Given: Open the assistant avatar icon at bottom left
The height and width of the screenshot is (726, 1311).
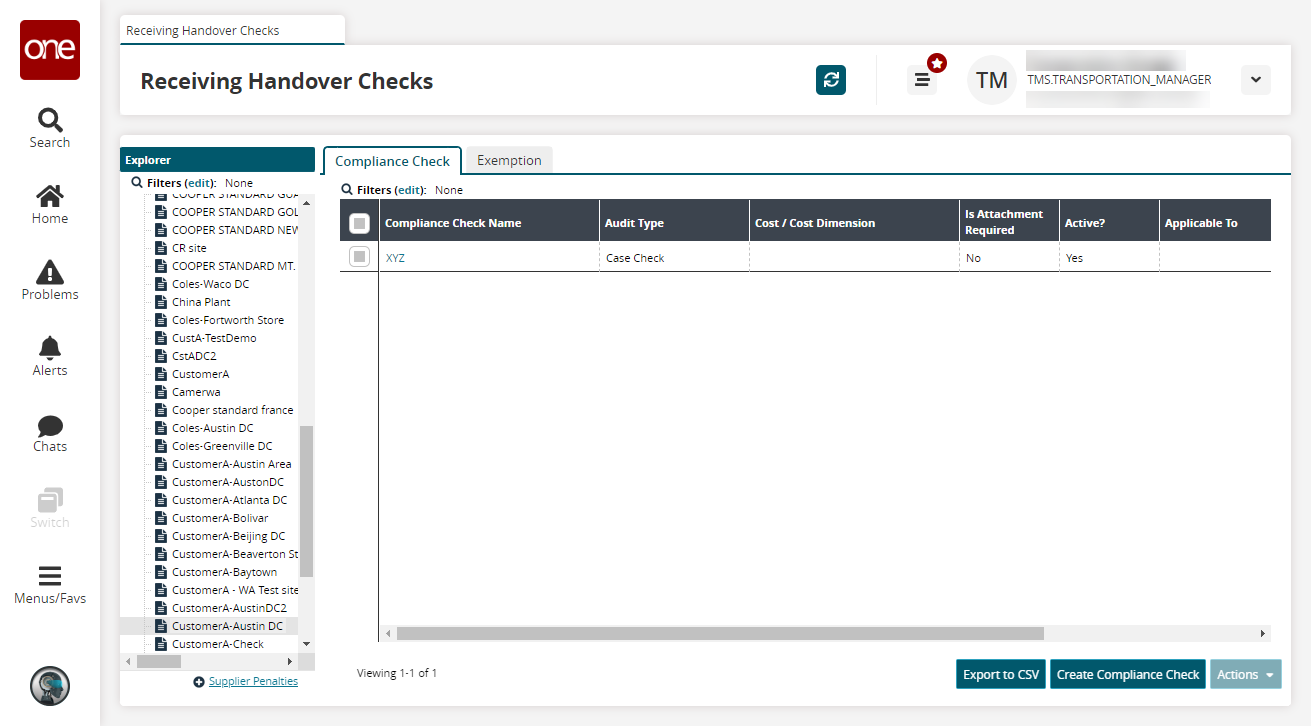Looking at the screenshot, I should tap(50, 686).
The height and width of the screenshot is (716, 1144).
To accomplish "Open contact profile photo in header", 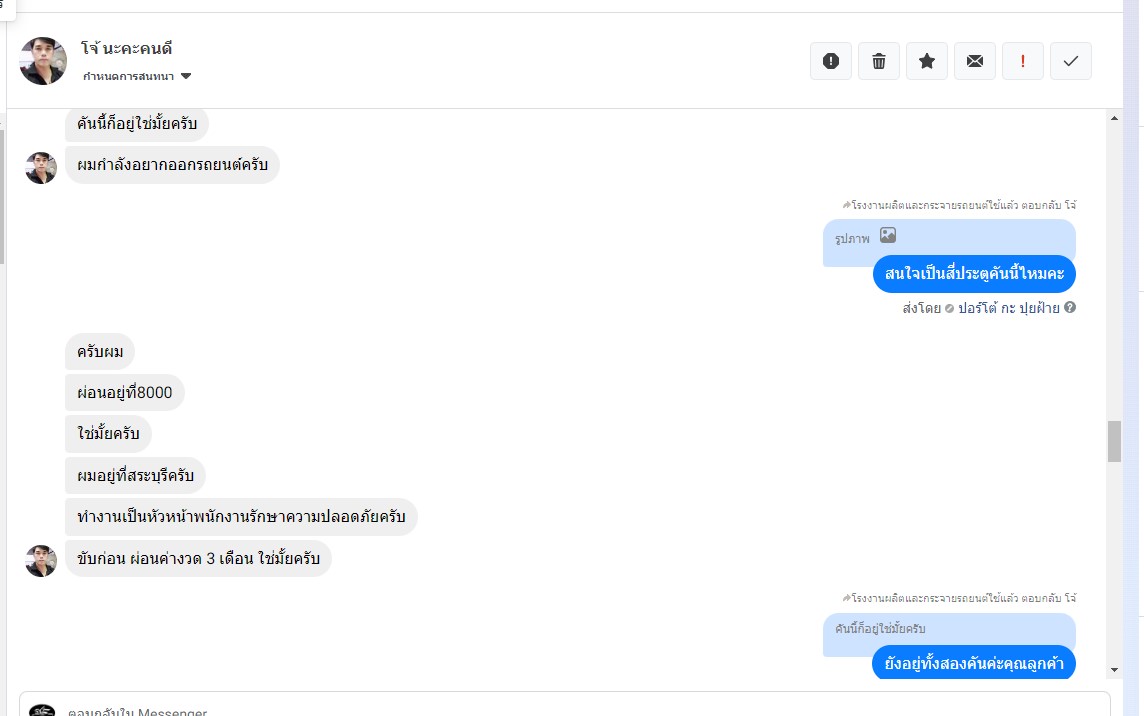I will click(43, 61).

- _Directions_: Leave out the pictures and repeat the lines from the start of the material through the line with "The height and width of the screenshot is (716, 1144).", inclusive.

- _Response to the exercise_:
Given: Open the assistant avatar icon at bottom left
The height and width of the screenshot is (726, 1311).
Looking at the screenshot, I should tap(50, 686).
The height and width of the screenshot is (716, 1144).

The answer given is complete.